Tom Waits once sang of a character named Small Change, who apparently "got rained on with his own .38," and device makers might sometimes have felt as though small changes to their devices didn't always work out so well, either.
Waits is still among us, however, and the final 510(k) changes guidance is out. This effort to overwrite the K97 memo was no mean feat, although it was perhaps predictable that it would be a tough slog. After all, this guidance is easily one of the five most important guidances where FDA's regulation of medical devices is concerned, if only because it affects thousands of applications each year.
So what's the net effect of this guidance? Let's take a look.
To combo ... or not
One of the wins for industry was that the agency acknowledged that the Quality Systems Regulations were adequate to control for some changes, a proposition that drove quite a bit of debate in connection with the 2011 attempt to rewrite the K97. Just how the provisions of this guidance will apply to combination products is not clear. The 510(k) changes final says its terms don't necessarily answer all the questions that may be unique to combo products, but that the general principles do apply.
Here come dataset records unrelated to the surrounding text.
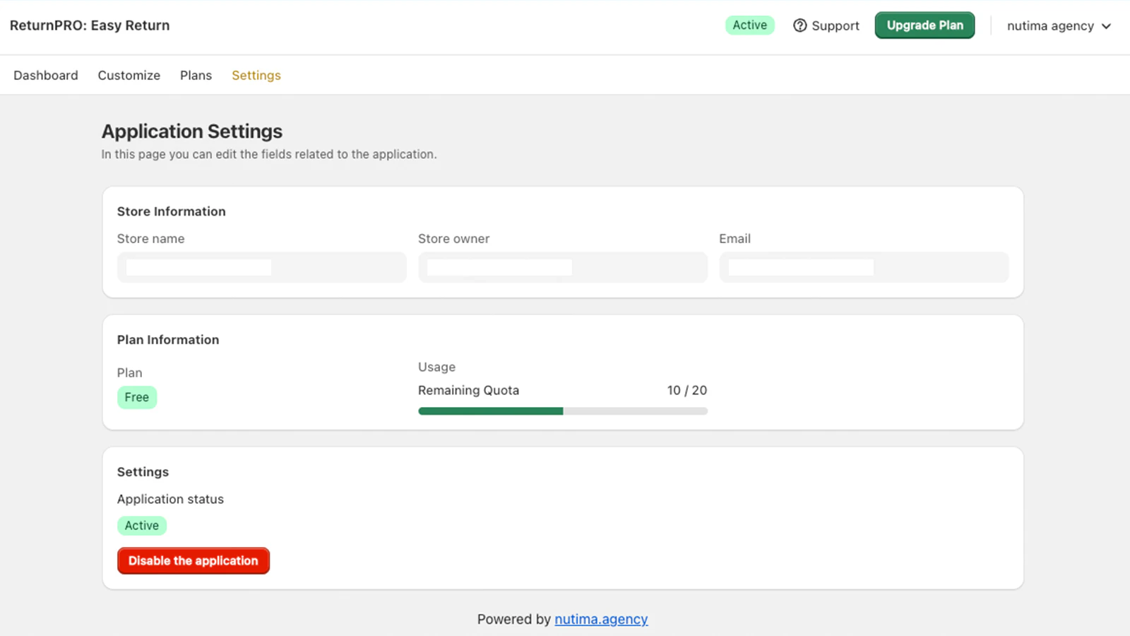This screenshot has height=636, width=1130.
Task: Focus the Store owner field
Action: [563, 267]

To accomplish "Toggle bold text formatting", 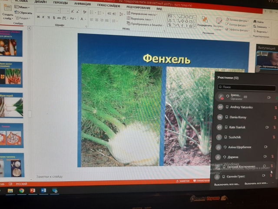I will pos(38,17).
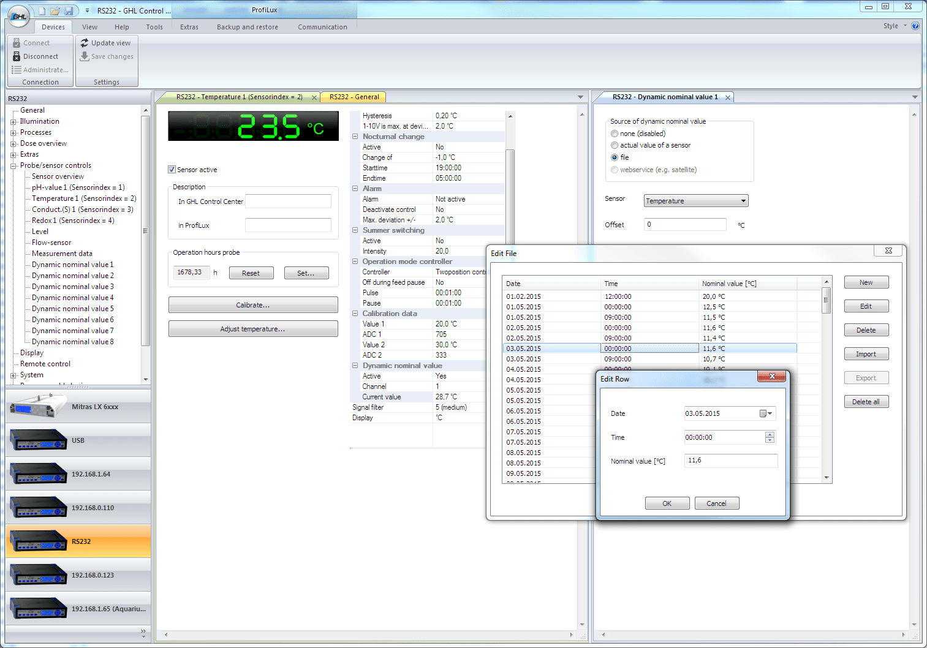Toggle the Sensor active checkbox
The height and width of the screenshot is (648, 927).
point(172,170)
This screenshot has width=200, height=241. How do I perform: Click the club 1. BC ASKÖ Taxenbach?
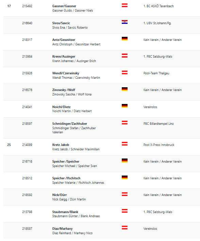click(x=159, y=6)
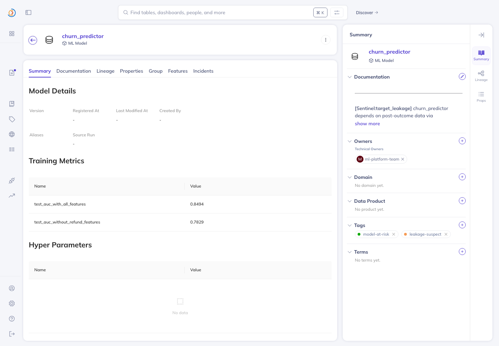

It's easy to imagine that combo products won't fare as well under this guidance. After all, a change to the design of the plunger in a pre-filled syringe might seem to someone at the agency as changing how much of the drug in that syringe is delivered, no matter how trivial that design change might be. On the other hand, combo products really are a different genus, and only time will tell if there's an unjustified difference in treatment.
See your dromedary, raise you a jumbo jet
To revisit one of the more amusing episodes revolving around the 510(k) program, those who were watching all this back in 2011 no doubt remember the report by the Institute of Medicine regarding the program. This multi-million dollar study fed a remark by one IOM member that a device maker could use the program to turn a camel into a Boeing 747, but like the camel-to-jumbo jet wisecrack, the IOM report proved to be too large a hump to get over, in part because it offered no alternative to the 510(k) program.
Nonetheless, the IOM got one thing right: The report said the concept of the predicate device was pretty much indispensable to any replacement for the 510(k) program, which seems to suggest that if you did the substantial equivalence thing all over again, you'd end up with something that looks a lot like the 510(k) program. So much for the benefits of brain trusts.
Around that time, though, there was this business of mashing together the terms "intended use" and "indications for use," a proposal the FDA floated in response to purported confusion. There may have some disingenuous arguments by device makers about the respective roles of the two terms, but you don't have to be Albert Einstein to know the difference (although someone tried to sell a webinar on that point last year). One suspects this discussion was less about definitions and more about circumstances in which a change in, or an addition to, the indications for use seemed to stray outside a device's intended use.
Thankfully, the final guidance laid this intended-use/indications-for-use imbroglio to rest (although the 2011 draft took a run at the same problem). Still, device makers might want to make note of the passage in the guidance in which the FDA says that changes to a device's indications for use give the agency a bigger case of heartburn than anything else in connection with device labels.
Hold 'em or fold 'em?
The outcome of the indication-for-use problem is that any significant rewrite of or addition to the existing indication(s) for use would likely trigger a need for a new 510(k) application, but a sponsor's rescission of one indication for use from a label with more than one indication will not trigger such a need. Are we suspicious if we see this latter provision as a concession the agency planned when writing the 2016 draft?
After all, the removal of an indication for use might mean nothing more than that nobody is using the device for that indication. Alternately, if the device maker is yanking that indication because of adverse events, those events would presumably be know to both the manufacturer and the agency, in which case one has to assume the FDA would be fine with the removal of that indication.
Other than the bargaining chip theory, the only explanation I can think of for requiring a new 510(k) in this scenario is that the FDA was worried a device maker might pull an indication to avoid a medical device reporting mess, or worse. But that sounds like regulating to the lowest common denominator, never a popular move outside of Silver Spring, Md.
There are other items in the final guidance that confirm the agency is not as militant as it was six years ago, including that the device maker has to compare its new device configuration only to the immediate antecedent. The software 510(k) changes guidance also concedes what seemed a major sticking point in the draft in that the agency said the addition of a security patch does not automatically trigger a need for a new 510(k).
The problem with that concession is that anyone who read the software draft guidance knew that idea was a dead duck, too, so we again have this question of whether this was anything more than a bargaining chip. Still, it's a good day for the 510(k) program, particularly since things in the European Union – including the handling of their version of the substantial equivalence debate – are in a real messy state right now, leading one to conclude there might be a lot more class II device applications finding their way to the FDA over these next few years.